I purchased a real estate unit more than 20 years ago. I no longer have a copy of the contract. What should I enter into the fields for date and price of purchase?

If you are no longer able to find the contract of sale-and-purchase or other documentation, you should still fill in the year of purchase because the amount of the “deemed acquisition cost” depends on the year when the sold property had been bought. 

To fill in the year, enter it into the Acquisition date field as 1 January. For example, you can simply enter 01.01.1998 and leave the other fields blank. 

In these circumstances, the Tax Administration will make a calculation in order to assess your capital gains or capital losses based on subtracting a “deemed acquisition cost”. This means that the real purchase price, and any expenses you may have had to pay when you sold the apartment, is replaced in the calculation by the “deemed acquisition cost”. 
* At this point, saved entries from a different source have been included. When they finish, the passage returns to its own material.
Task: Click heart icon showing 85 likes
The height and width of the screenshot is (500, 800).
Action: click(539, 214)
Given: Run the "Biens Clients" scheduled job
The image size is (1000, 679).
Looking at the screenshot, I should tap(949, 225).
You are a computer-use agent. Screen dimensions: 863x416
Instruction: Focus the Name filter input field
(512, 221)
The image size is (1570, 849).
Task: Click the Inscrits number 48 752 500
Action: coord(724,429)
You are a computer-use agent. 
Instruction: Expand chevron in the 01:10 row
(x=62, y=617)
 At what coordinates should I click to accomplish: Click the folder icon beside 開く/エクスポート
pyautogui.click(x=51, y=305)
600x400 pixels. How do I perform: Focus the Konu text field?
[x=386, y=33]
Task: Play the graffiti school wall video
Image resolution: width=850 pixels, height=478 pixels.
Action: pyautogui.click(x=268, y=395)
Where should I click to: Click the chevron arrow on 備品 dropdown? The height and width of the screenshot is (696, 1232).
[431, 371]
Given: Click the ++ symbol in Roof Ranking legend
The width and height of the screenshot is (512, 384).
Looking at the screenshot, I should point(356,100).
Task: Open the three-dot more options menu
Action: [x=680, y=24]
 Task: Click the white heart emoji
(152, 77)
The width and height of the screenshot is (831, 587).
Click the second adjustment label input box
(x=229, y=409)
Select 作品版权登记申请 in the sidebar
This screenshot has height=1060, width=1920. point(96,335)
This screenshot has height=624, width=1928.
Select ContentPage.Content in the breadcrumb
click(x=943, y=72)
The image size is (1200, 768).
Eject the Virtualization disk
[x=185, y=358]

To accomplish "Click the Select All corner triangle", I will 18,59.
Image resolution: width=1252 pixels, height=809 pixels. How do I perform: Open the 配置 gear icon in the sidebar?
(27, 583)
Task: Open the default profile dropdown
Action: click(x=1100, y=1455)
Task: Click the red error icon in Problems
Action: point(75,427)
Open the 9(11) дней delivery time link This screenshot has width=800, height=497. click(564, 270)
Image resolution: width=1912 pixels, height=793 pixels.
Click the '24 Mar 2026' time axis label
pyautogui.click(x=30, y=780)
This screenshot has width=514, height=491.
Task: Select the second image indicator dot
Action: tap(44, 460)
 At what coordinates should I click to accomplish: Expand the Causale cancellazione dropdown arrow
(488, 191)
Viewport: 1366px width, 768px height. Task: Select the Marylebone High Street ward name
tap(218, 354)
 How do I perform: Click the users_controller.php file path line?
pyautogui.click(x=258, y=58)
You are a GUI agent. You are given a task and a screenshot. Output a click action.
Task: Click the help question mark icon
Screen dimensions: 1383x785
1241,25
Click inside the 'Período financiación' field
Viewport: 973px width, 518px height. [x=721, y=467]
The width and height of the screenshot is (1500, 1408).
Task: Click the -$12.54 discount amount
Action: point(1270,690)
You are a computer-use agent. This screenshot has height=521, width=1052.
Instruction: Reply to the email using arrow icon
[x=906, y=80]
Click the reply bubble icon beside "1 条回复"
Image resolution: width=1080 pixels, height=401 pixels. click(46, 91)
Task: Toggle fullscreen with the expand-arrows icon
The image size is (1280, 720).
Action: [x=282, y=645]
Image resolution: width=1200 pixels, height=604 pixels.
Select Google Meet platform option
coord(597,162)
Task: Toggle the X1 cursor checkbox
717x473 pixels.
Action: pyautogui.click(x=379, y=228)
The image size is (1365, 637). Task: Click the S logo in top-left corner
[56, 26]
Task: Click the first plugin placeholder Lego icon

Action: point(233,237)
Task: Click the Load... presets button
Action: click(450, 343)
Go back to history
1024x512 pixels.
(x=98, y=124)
  • If you have owned the property you are selling for a shorter time than 10 years, the deemed acquisition cost is 20% of the selling price of the apartment.
  • If you have owned it for 10 years or longer, the deemed acquisition cost is 40% of the selling price.

Example: 28 years ago, Teija bought an apartment as an investment. Unfortunately, she has misplaced the contract and cannot find it anymore.
Teija sells the apartment today for €70,000.  Because precise information on purchase price is unavailable, the following calculation must be made:  
Price received for selling the apartment                        €70,000
Deemed acquisition cost    (40% × €70,000 =)             €28,000  
Teija’s capital gain
subject to tax                      €70,000 – €28,000 =          €42,000  
 
The rate of capital income tax is 30% up to €30,000 of income received. For income above that, the rate is 34%.

In this example, the resulting tax would be 30% × €30,000 + 34% × €12,000 = €9,000 + €4,080 = €13,080.